Optimizing Tf-Serving/Redis-Consumer Interaction #286

dylanbannon · 2020-03-06T23:13:34Z

Describe the bug
@willgraf observed the following while trying to run benchmarking recently:

When benchmarking with 100 jobs, there is some variance in how long each job takes to finish: anywhere from 1 hour to ~75 minutes. However, all jobs completed successfully.

By contrast, when benchmarking with 1000 jobs, there were DEADLINE_EXCEEDED errors coming from redis-consumer pods, presumably due to tf-serving pods taking too long to process images, and many jobs failed.

Details:

Following the standard benchmarking protocol we've developed, each job consists of a zip file containing 100 images. Each image is 1280x1080 pixels and passed to Tensorflow-Serving in float32 encoding.
The model used is the NuclearSegmentation model, version 1 (which can be found in the kiosk-benchmarks bucket on Google Cloud). This model was built with the deepcell-tf PanopticNet model.

Analysis:

The deadline exceeded warnings led us to think, based on past experience, that tf-serving was taking too long to process images with this model. This is a problem that we encountered at various points during the first round of benchmarking (for the paper), almost a year ago. Our solution then was to hardcode a series of parameters (in the redis-consumer pods, the tf-serving pods, and the prometheus pod) so that we could get maximal throughput while minimizing errors like the one just observed. This solution worked well for the model and cluster version used in the first round of benchmarking. Unfortunately, hardcoding heuristically-determined values for these parameters is a brittle solution, and it appears to not work for the current model.

tl;dr

Getting the best performance out of the pipeline between the redis-consumer pods and tf-serving is tough, and the appropriate settings are dependent not only on the respective versions of the pods being used, but also the exact model being used.

Expected behavior
This is not well-defined. Perhaps a first step in solving this issue is us defining performance thresholds that the kiosk must meet.

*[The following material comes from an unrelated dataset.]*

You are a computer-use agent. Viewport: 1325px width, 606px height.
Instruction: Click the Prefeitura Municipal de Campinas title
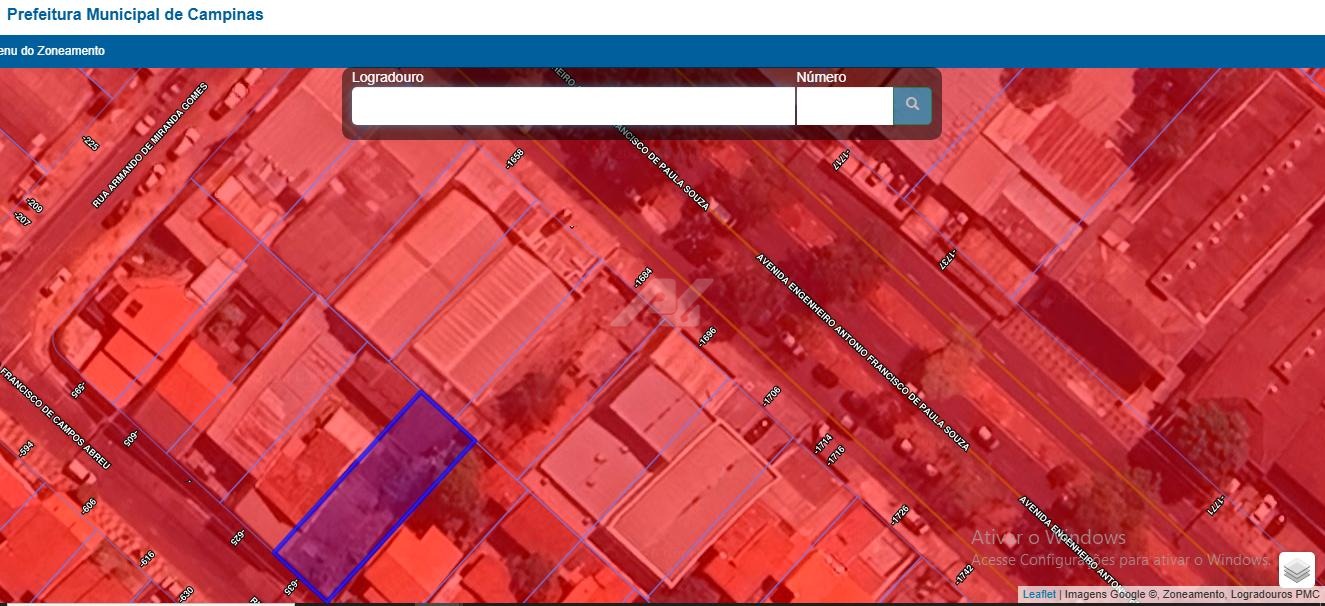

The text was updated successfully, but these errors were encountered:

dylanbannon · 2020-03-09T20:56:46Z

In a conference with @vanvalen, @willgraf, and @MekWarrior, we all agreed on a few things:

In order to handle all possible Tensorflow models, we would need to grab two pieces of information from each model in the models bucket, namely, input/ouput image size and model throughput speed with optimal batching on a known GPU, and use that information to inform the choice of environmental variables, as discussed above.
We don't need to handle all possible Tensorflow models. We don't even need to handle all CNNs written in Tensorflow. For now, our supported model range can be much smaller, since the models in the deepcell-tf repo have more or less uniform input shapes and model throughputs.
As an explicit spec of supported model types, we will say that we support all models that have
- input shape of either 128x128 ad float32, or 512x512 at float32, and
- have a throughput speed of between 5 fps and 10 fps with optimal batching on a Titan V GPU.
Using those assumptions during cluster startup, we can set all necessary variables (in theory) for any chosen GPU type.

Now, we need to work out the details of the logic behind these variables. The first step is listing all variables we need to set and the second is determining a formula for each.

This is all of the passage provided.